The Incoherent Scatter Radar
The HAARP program is cooperating with the National Science Foundation (NSF) in development of the specification for an
Arctic Incoherent Scatter Radar (ISR). The goal is to agree on a single design that can be used for the development and
construction of ISRs for use in the NSF High Latitude Facility as well as at the HAARP site. The ISR working group has
met several times and a unified set of performance requirements was presented at the most recent RF Ionospheric
Interactions Workshop, held April 27-30, 1997 in Santa Fe, New Mexico.
HAARP Scientific and Monitoring Instruments
The HAARP observatory has numerous scientific instruments operating full time at the Gakona site. These instruments
provide continuous monitoring of the auroral geophysical background and are also used during science campaigns to
assist in determining optimum operating parameters and in observing and diagnosing results.
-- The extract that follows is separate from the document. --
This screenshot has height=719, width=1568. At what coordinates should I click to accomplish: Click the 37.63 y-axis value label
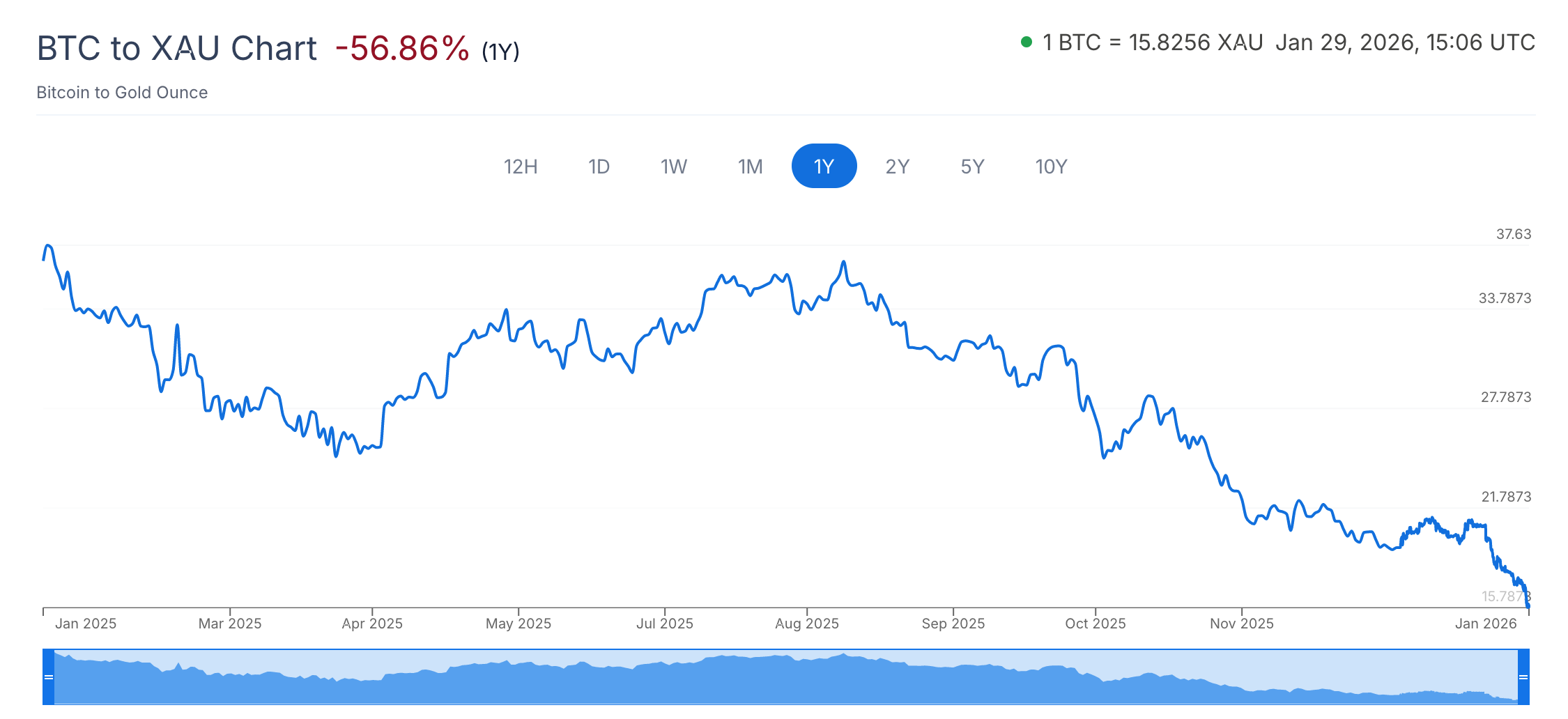(1514, 234)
The scientific instruments currently operating are:
Data from each of these instruments are being archived by their principle investigators. Geophysical information from
these instruments is readily available in near real time and in archived form from links in the data section of the
HAARP home page.
The existing site access road was extended northward along the BLM trail during the spring of 1998. One additional
gravel pad was placed near the end of this extension. The new gravel pad provides space for an optical shelter which
houses additional scientific instruments including the ionosonde, total electron count monitors, and optical telescopes
and imagers. This shelter, in addition to providing much needed internal work and instrument space, is equipped with
four specially constructed optical domes that permit mounting sensitive telescopes and an all-sky camera for detailed
study of the auroral ionosphere.
Site Infrastructure and Support
Six 2.5 MW diesel generators were acquired under the previous, OTH-B program that was to have used the current HAARP
site in the 1980s. When that program was cancelled, the generators were transferred to HAARP and are being held in
storage. Beginning late in 1997, one of these generators was refurbished by Pacific Detroit Diesel-Allison in
Anchorage, trucked to Gakona and installed in the power building located near the entrance to the site. Installation of
this generator was completed during May 1998. The generator has been used to test the completed 48 element HF
transmitter during 1998 and early 1999 and has operated flawlessly.
Additional tests were conducted on the aircraft alert radar during 1998 and on an additional radar candidate during
February 1999. Although the original radar continues to function as required, alternative equipment is being evaluated
whenever possible for potential use to ensure that the requirements of the EIP Record of Decision are met.